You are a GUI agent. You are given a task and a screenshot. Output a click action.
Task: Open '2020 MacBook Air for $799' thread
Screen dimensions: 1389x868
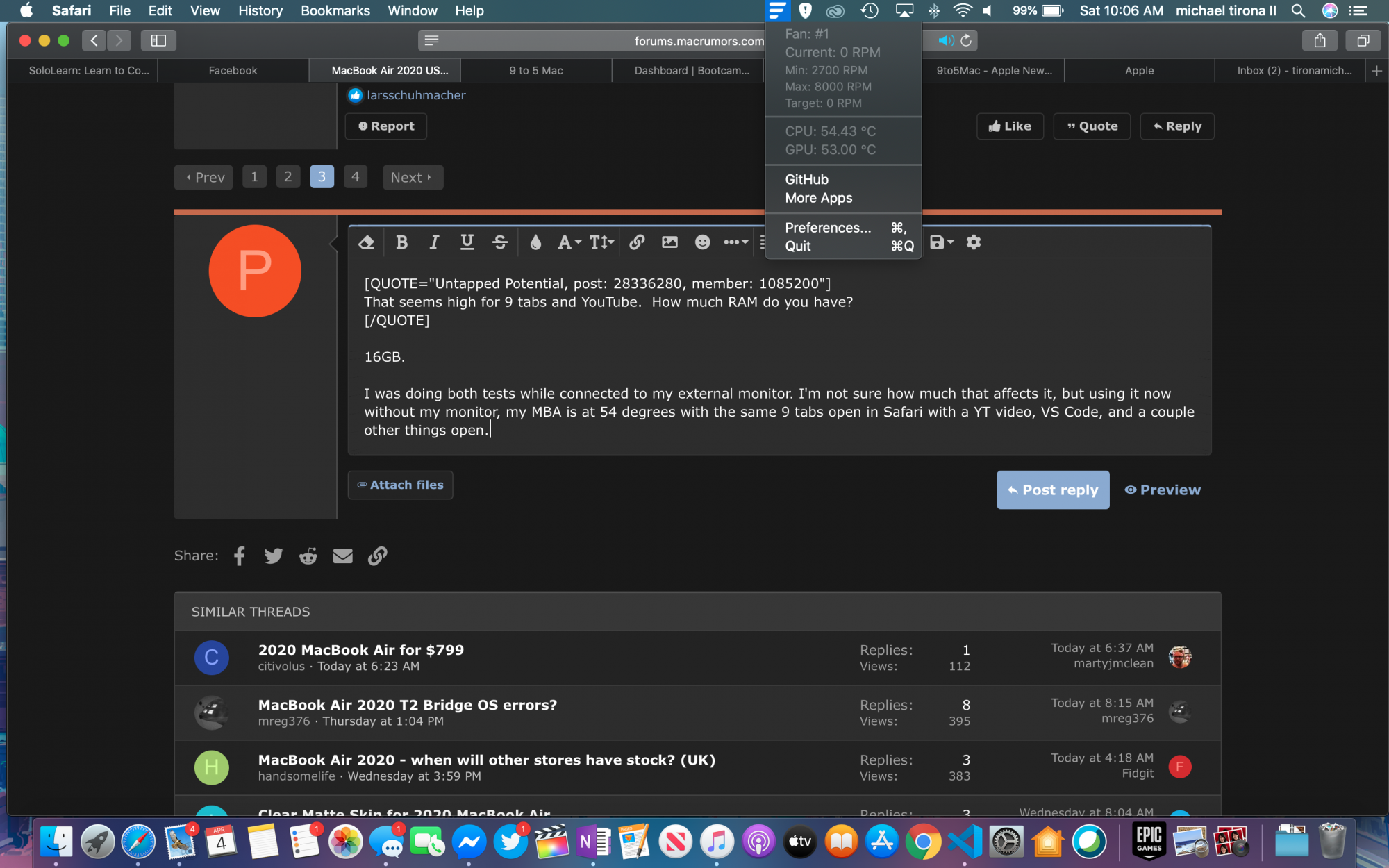point(360,650)
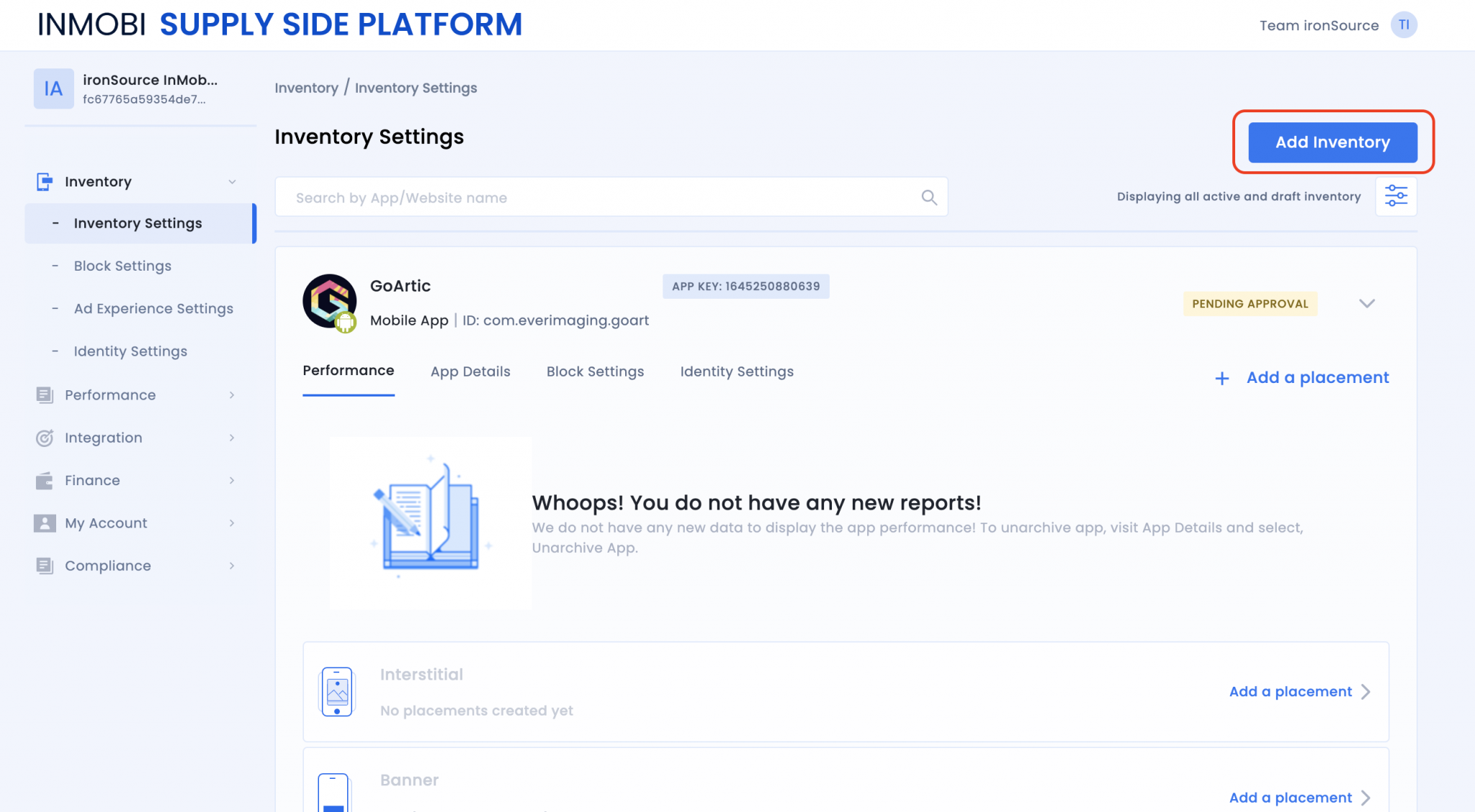Open the TI account avatar
Screen dimensions: 1475x812
coord(1403,24)
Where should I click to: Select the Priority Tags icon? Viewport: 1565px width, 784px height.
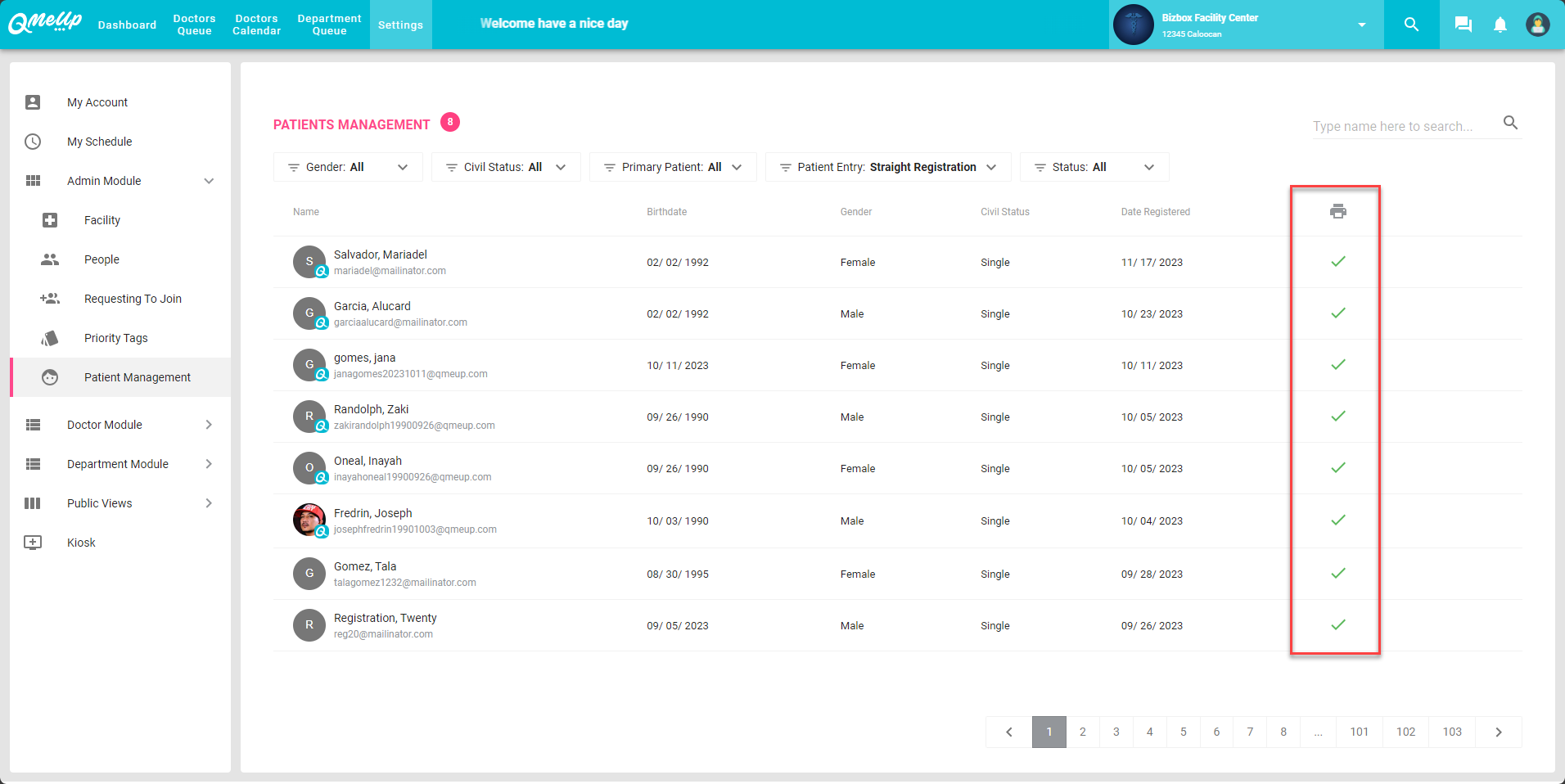[x=50, y=337]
==========
REQUIRED ACTION
From the first line to the last, retype the data exactly, but omit every image.

REPLY
You are a GUI agent. You are given a task and a screenshot. Output a click action.
Task: Open '2020 MacBook Air for $799' thread
Screen dimensions: 1389x868
point(360,650)
Open the TI account avatar
Screen dimensions: 1475x812
coord(1403,24)
Where should I click to: Select the Priority Tags icon? Viewport: 1565px width, 784px height.
[x=50, y=337]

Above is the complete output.